** PROMPT **
Work out how many lines in the records contain the word "each", and give that number alone.

(Beginning of DATA FOR REVIEW)

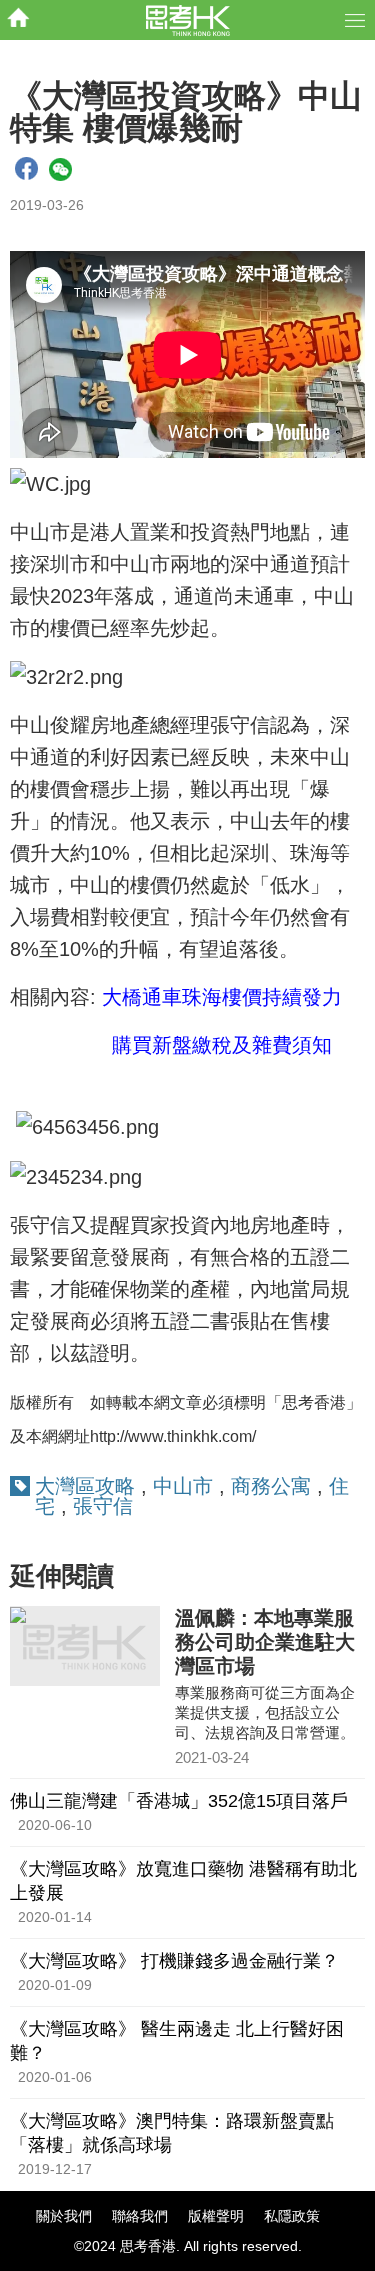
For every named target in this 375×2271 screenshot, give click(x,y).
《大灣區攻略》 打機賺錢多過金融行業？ (174, 1961)
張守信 (103, 1506)
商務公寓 (271, 1486)
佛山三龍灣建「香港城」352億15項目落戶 (179, 1801)
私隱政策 (292, 2216)
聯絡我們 (140, 2216)
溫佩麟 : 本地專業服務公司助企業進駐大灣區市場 (265, 1642)
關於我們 (64, 2216)
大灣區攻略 (85, 1486)
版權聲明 (216, 2216)
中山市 (183, 1486)
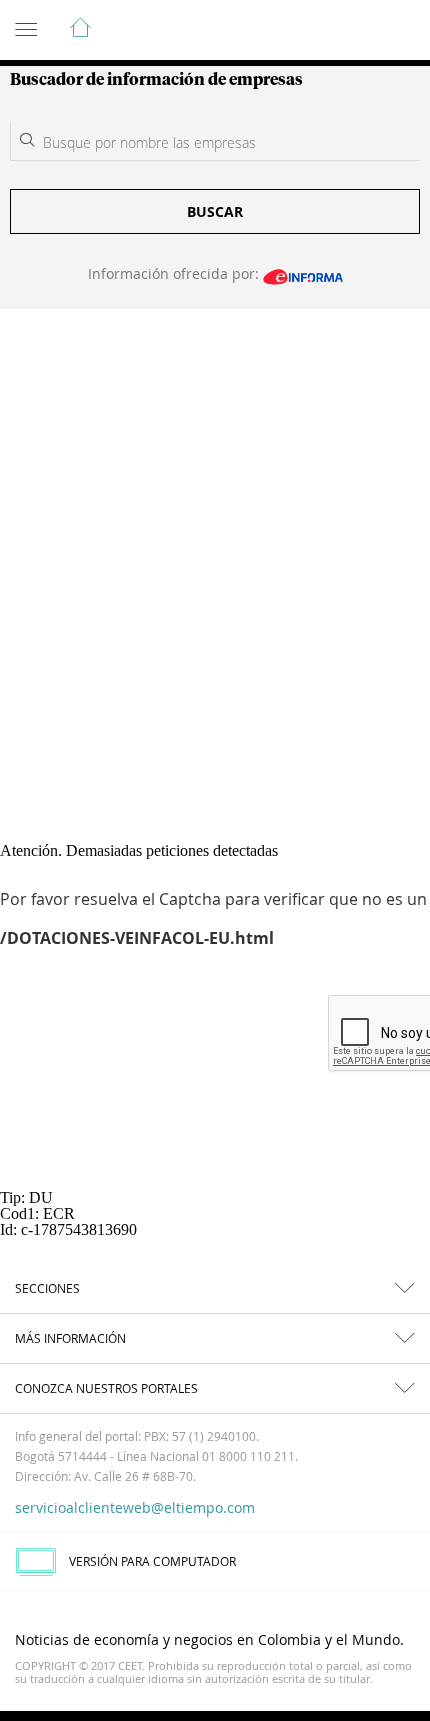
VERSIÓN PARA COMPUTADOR (152, 1561)
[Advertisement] (215, 534)
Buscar (215, 211)
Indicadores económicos (354, 31)
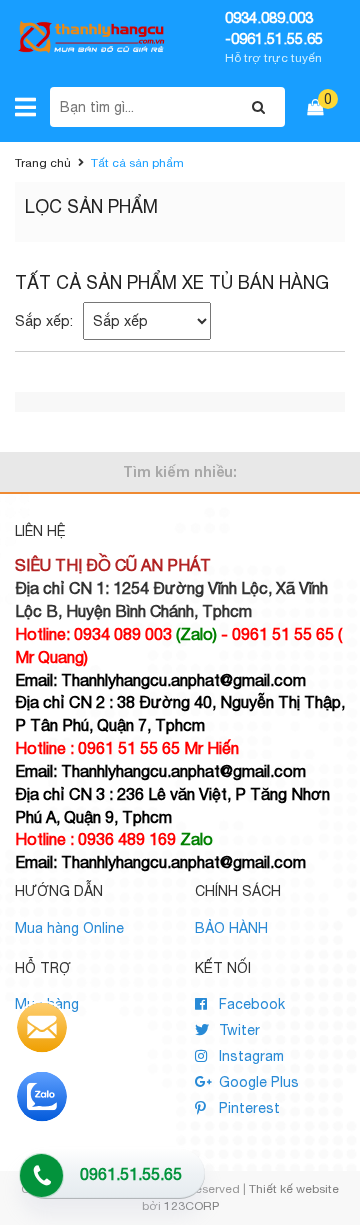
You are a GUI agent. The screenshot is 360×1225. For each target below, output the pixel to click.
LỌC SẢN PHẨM (91, 206)
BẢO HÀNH (231, 928)
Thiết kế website (294, 1189)
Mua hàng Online (69, 928)
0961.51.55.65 (131, 1174)
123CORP (191, 1206)
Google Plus (257, 1082)
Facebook (250, 1004)
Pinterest (247, 1108)
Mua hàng (47, 1004)
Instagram (249, 1056)
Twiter (237, 1030)
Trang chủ (43, 163)
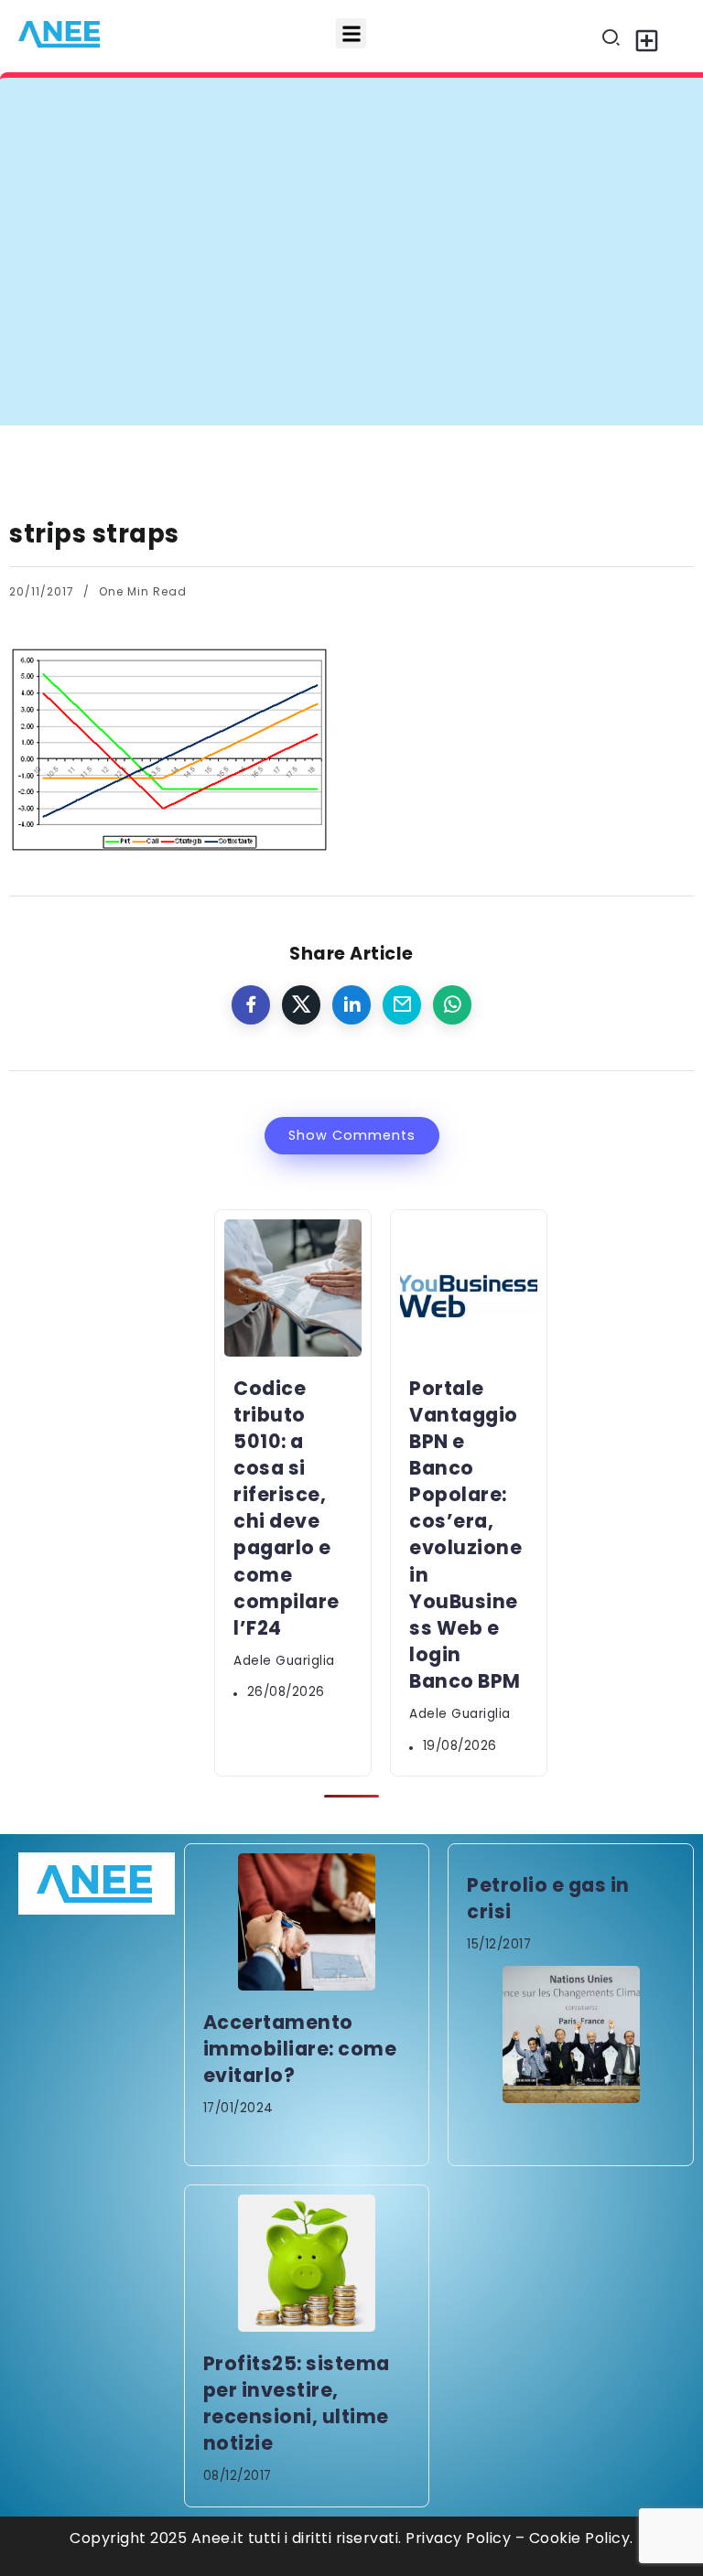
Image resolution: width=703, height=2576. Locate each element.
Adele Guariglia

(End of DATA FOR REVIEW)

** TASK ANSWER **
2